I am no authority on much, least of all in the spiritual realm. But I try in all ways to do my best, be my best, give my best. That I fail, sometimes more than less, I must forgive. Finding the strength to do that has been difficult. Yet the irony is that it is so easy to forgive.
Since last Christmas, '08, when my then 13 year old son gave to me the book written by Rick Warren called the "The Purpose Driven Life", little did either of us know what effect the book would have. To my son, it has little effect, if any. He remains stoic and reticent. I, on the other hand, have renewed my faith in Christ and am more than willing to share that faith with anyone who wishes. I have not embraced evangilism. I doubt I ever will. I have strong beliefs in other faiths too, which I believe share a common God. Who nows? Someone. But not me. This journey I am on is not about a destination, yet.

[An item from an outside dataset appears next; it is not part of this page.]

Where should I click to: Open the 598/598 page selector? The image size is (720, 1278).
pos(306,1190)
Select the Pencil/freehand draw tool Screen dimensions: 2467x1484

So getting back to the book, for those who are not familiar with it, Reverend Warren lays out a 40 day work plan for his readers. Simply read one chapter a day; do the suggested actions, which include a bible reading or two, journaling, self-reflection, prayer or meditation. I have to admit that I was not 100% diligent, as I missed a few days here and there. But I made them up.
I decided I would accept Reverend Warren`s challenge in honour of my son. For I don`t think that I would have bought the book for myself. And since Geordon gave me the book for Christmas, I decided I could honour him by reading the book. but the book is not a read. It is a forty day journey of daily practice. Well it so happens that there are forty days between the day after Christmas and the day before my birthday. I thought that was kind of neat. Some day in the future, I will publish my first 40 Purpose Driven Life journal.
I see now that 40 days is an excellent period. I`ll find all the references I can over these next forty days and remark about them I am sure.
Here I set my intention to create a 40 day blog. It will be mostly stream of consciousness drivel. If it`s any good, then good. If it`s all drivel, well that is fine too, as it will have been expunged from my system. Someone, somewhere may find a connection, a flicker of inspiration. But if no-one should read this, then oh well. I am not really writing this for anyone but myself.
One other thing, I will post all forty days on the fortieth day. I anticipate that I will not be able to create entries on each day as I will be away in the bush some of the days. I will write on paper - you know that white thin eight and half inch by eleven inch stuff. But I will faithfully write every day for the next forty days.
Welcome to my journey, my great journey.